Yesterday marked the first day of September and the first day of VeganMoFo — the glorious, month-long celebration of all things vegan food-related! While I’m kind of kicking myself for not signing up as an official participant, I’m not letting that stop me from spreading the word about how wonderful cruelty-free cooking and eating can be. So, for the next month, if you see more food-related posts, you’ll know why!

watermelon salsa

I’m a big fan of contrasting flavors — salty and sweet, spicy and cool, robust and mild — and this is sort of how this recipe was born. It’s a new twist on an old classic and one that’s super versatile, depending on what you have on hand and what sort of flavor profile you’d like to achieve.

You can pair this watermelon salsa with whatever you’d like — eat it with chips, toss it into a salad, sit it atop some grilled tofu, or just dig in with a spoon — whatever floats your boat. I decided to try it on some cornmeal-crusted tempeh and I thought it turned out pretty awesome, so that’s the other half the recipe I’m sharing today.

Here’s what you’ll need to make the salsa:

  • 2 cups diced watermelon (I used both red and yellow for more color!), with juice reserved
  • 1/2 onion, finely diced
  • 2 Tbsp. chopped cilantro
  • 1 Tbsp. agave
  • juice of 1/2 lime

To prepare:

  1. Combine all ingredients in a bowl.
  2. Using a spoon, give the salsa a few good presses to help release some more of the watermelon juice.
  3. Refrigerate for at least an hour before serving.

_ _ _ _ _

▸ **TASK DIRECTIONS**
For each statement, say yes or no depending on whether the watermelon salsa post agrees with it, and quote the deciding words. (a) The salsa uses the juice of a whole lime. (b) The author signed up as an official VeganMoFo participant. (c) The salsa should be refrigerated for at least an hour before serving. The entries come from a source separate from the watermelon salsa post.

▸ **RECORD EXCERPTS**
_ _ _ _ _

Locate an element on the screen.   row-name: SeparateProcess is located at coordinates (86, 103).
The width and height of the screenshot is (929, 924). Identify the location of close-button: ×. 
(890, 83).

_ _ _ _ _

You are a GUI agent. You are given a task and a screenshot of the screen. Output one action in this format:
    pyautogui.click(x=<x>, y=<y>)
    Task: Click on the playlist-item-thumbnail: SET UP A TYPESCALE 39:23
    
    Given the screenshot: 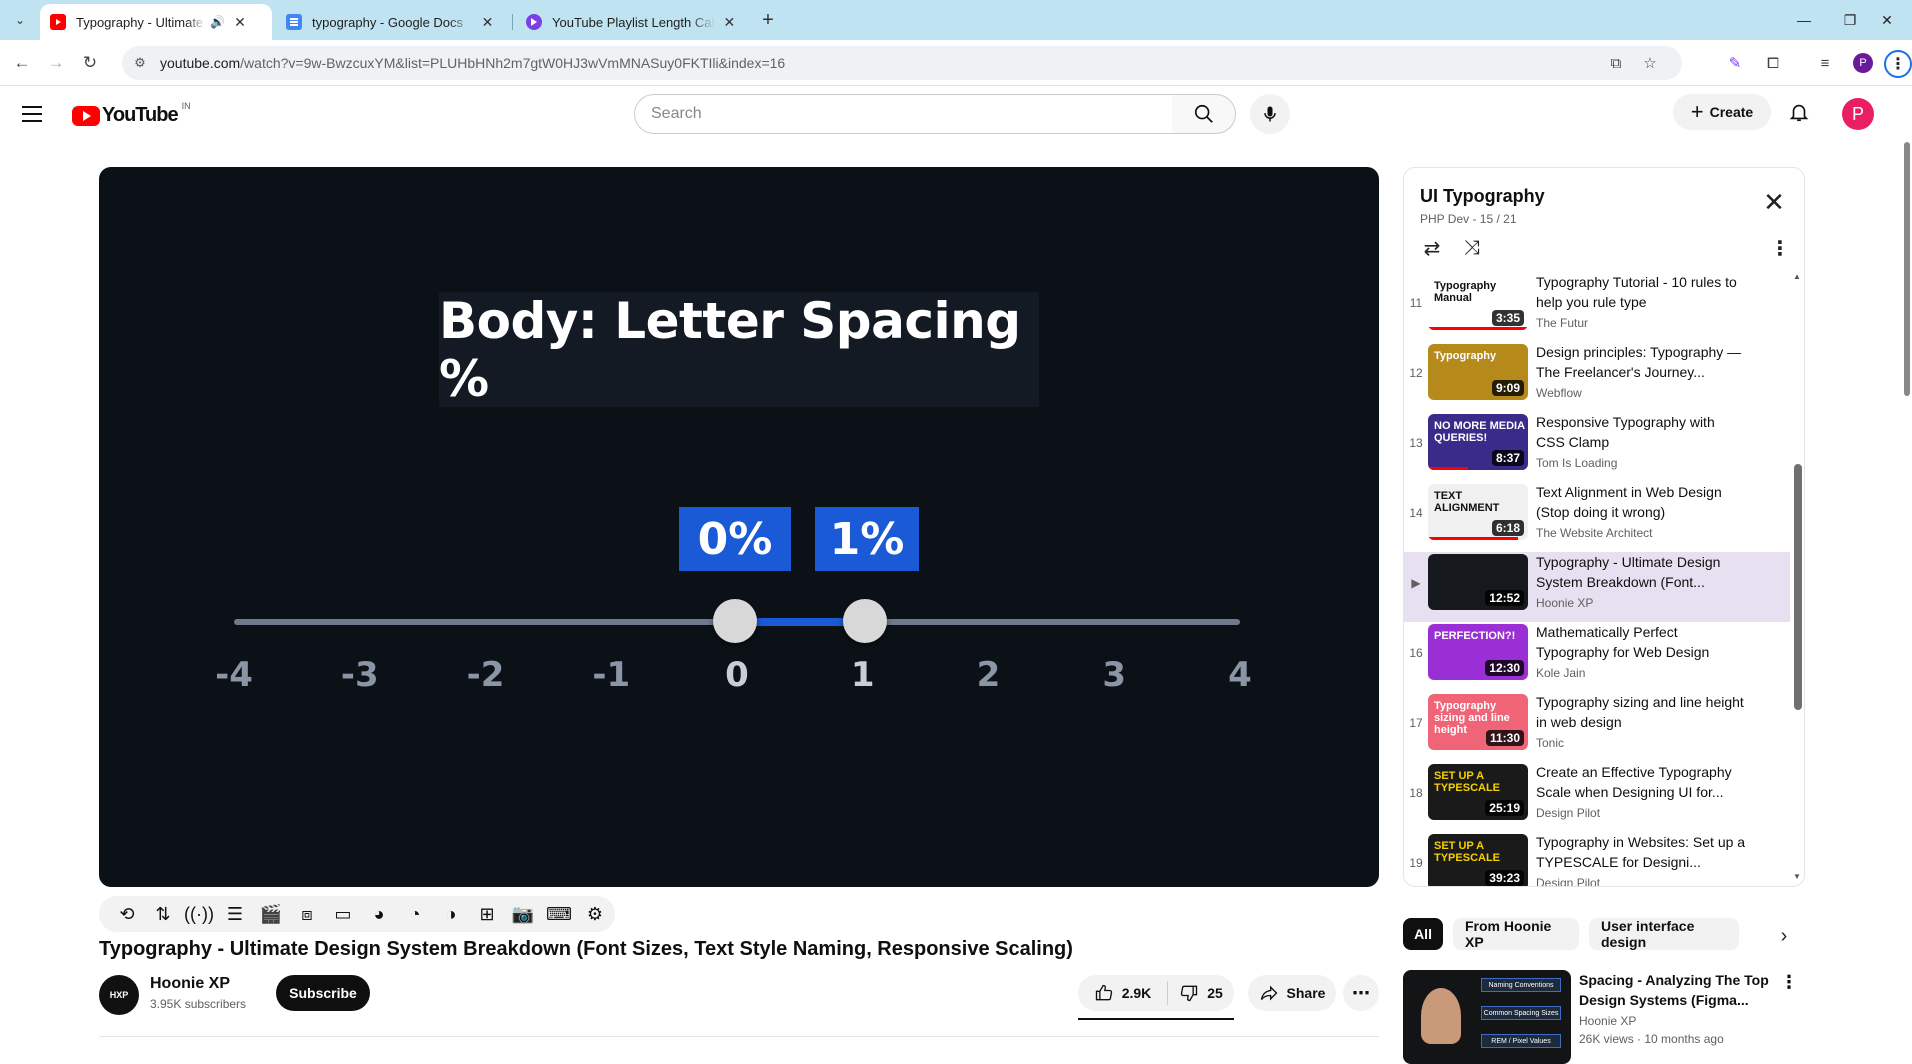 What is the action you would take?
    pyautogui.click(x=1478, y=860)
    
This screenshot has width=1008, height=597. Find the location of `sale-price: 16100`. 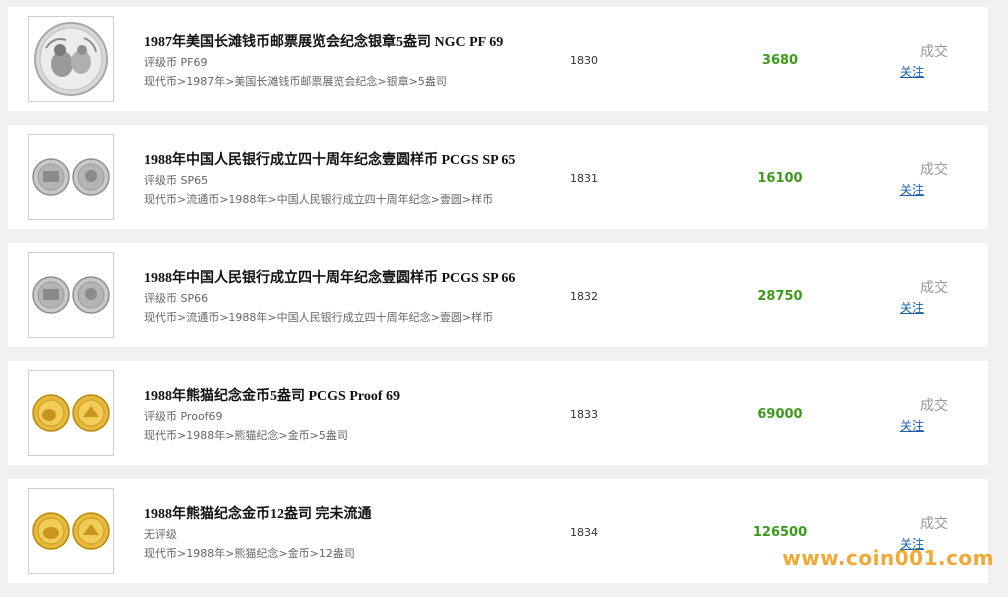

_ _ _ _ _

▸ **EXERCISE ANSWER**
(a) No: "juice of 1/2 lime"
(b) No: "I’m kind of kicking myself for not signing up as an official participant"
(c) Yes: "Refrigerate for at least an hour before serving."